> PROMPT 1: What two recent malware attacks are named in the article on software updates?
> PROMPT 2: Repeat word for word the part of the article on software updates starting with "Updates are also" and going on through "trying to target.".

> EXTRACT TO READ:

'''

Updates to any operating system, whether that is a mobile, desktop, server, or something else, like an IoT device, are normally full of lots of things which make no sense to those who use them, so should you bother? Christopher East, from the Internet Specialist Group has the answer.

Any device which is capable of receiving a software update, will no doubt do so at some point. Sometimes these software updates contain information to update existing features and add new ones, then it is down to you to decide if you want those updates and/or new features.

However, most updates are made available for another reason. They are available to enhance and improve the security of the item you are updating. These security updates allow you and your devices to be more safe and secure than they were previously. If you take the two most recent attacks using Malware, Petya and WannaCry, these both were able to inflict so much damage because of updates not being applied, which would have completely stopped them in their tracks.

Updates are also important for other reasons. They allow you to gain protection and become secured against threats which are discovered but as of yet no one in the criminal community are aware of. This means as soon as they become aware of these vulnerabilities, they will likely go through a testing phase of some description to try and work out what devices are vulnerable to being attacked, and if they find that a considerable portion of the people using devices in the wild already have patches applied which stop their potential attacks, they will give up and try attacking using something else, likely affecting far less people and devices than they were originally trying to target.

In an environment where people bring their own devices, updates become very important, much in the way that herd immunity protects populations of people against life-changing conditions by stopping them from spreading, the same principle applies within the digital environment.

Whilst it will not always be possible for every device to be updated as soon as an update is released, making sure that they are updated as quickly as is reasonably possible, means that if an attack is launched for which an update provides a preventative solution, the attack may affect a small number of devices, but it is likely that it will not spread very far and will be restricted from spreading by the devices which already have the preventative update installed.

'''

[Stored items]
'''

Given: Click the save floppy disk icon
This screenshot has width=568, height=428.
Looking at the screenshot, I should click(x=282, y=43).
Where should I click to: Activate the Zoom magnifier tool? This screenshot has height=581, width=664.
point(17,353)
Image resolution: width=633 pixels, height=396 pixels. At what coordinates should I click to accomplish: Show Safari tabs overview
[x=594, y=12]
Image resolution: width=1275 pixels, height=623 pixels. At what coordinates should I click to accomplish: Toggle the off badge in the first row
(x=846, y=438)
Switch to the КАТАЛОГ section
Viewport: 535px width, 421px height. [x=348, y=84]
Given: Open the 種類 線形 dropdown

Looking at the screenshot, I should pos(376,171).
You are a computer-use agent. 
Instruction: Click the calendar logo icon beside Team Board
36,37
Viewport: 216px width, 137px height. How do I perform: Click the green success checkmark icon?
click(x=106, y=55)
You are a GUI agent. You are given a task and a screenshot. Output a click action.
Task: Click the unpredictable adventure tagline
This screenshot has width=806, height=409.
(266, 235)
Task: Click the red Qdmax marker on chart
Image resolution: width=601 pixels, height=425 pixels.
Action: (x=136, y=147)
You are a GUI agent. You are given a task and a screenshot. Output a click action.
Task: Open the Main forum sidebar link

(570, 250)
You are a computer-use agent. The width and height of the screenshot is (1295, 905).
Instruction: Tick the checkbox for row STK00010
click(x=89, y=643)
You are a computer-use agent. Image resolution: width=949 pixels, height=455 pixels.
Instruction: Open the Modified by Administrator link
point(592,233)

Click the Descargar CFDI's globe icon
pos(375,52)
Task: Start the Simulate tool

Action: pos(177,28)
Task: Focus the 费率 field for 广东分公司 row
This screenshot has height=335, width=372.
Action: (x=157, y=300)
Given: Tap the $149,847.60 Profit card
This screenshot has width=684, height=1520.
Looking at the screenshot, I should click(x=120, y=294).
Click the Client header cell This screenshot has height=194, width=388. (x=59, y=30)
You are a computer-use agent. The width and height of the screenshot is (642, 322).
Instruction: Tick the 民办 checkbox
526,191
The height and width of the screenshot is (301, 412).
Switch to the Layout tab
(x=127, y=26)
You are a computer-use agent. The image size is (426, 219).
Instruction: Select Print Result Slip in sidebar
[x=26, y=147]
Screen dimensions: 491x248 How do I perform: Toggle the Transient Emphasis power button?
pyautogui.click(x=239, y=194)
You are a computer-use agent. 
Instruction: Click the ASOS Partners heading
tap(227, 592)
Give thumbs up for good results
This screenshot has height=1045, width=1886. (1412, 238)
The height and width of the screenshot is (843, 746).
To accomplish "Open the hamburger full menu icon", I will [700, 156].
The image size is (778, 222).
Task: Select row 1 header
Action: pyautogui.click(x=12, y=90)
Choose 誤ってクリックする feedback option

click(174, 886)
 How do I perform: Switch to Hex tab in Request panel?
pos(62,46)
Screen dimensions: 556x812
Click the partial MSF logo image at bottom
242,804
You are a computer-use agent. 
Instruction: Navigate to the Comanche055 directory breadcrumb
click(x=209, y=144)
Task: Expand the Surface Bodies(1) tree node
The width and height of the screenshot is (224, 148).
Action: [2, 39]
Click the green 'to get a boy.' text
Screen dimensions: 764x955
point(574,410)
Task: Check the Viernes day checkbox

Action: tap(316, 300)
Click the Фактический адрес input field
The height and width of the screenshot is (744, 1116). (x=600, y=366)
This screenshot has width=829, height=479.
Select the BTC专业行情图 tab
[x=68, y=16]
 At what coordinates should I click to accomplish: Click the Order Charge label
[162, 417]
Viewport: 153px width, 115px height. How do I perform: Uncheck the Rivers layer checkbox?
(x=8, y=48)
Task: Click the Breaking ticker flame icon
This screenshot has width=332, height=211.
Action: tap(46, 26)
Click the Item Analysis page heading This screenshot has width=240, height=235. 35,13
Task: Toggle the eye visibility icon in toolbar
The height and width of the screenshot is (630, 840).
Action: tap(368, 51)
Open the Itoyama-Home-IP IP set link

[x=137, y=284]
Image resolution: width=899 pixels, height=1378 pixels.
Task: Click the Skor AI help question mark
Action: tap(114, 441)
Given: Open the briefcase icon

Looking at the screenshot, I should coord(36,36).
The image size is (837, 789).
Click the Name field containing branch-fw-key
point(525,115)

'''

> TASK OUTPUT 1: Petya and WannaCry.

> TASK OUTPUT 2:
Updates are also important for other reasons. They allow you to gain protection and become secured against threats which are discovered but as of yet no one in the criminal community are aware of. This means as soon as they become aware of these vulnerabilities, they will likely go through a testing phase of some description to try and work out what devices are vulnerable to being attacked, and if they find that a considerable portion of the people using devices in the wild already have patches applied which stop their potential attacks, they will give up and try attacking using something else, likely affecting far less people and devices than they were originally trying to target.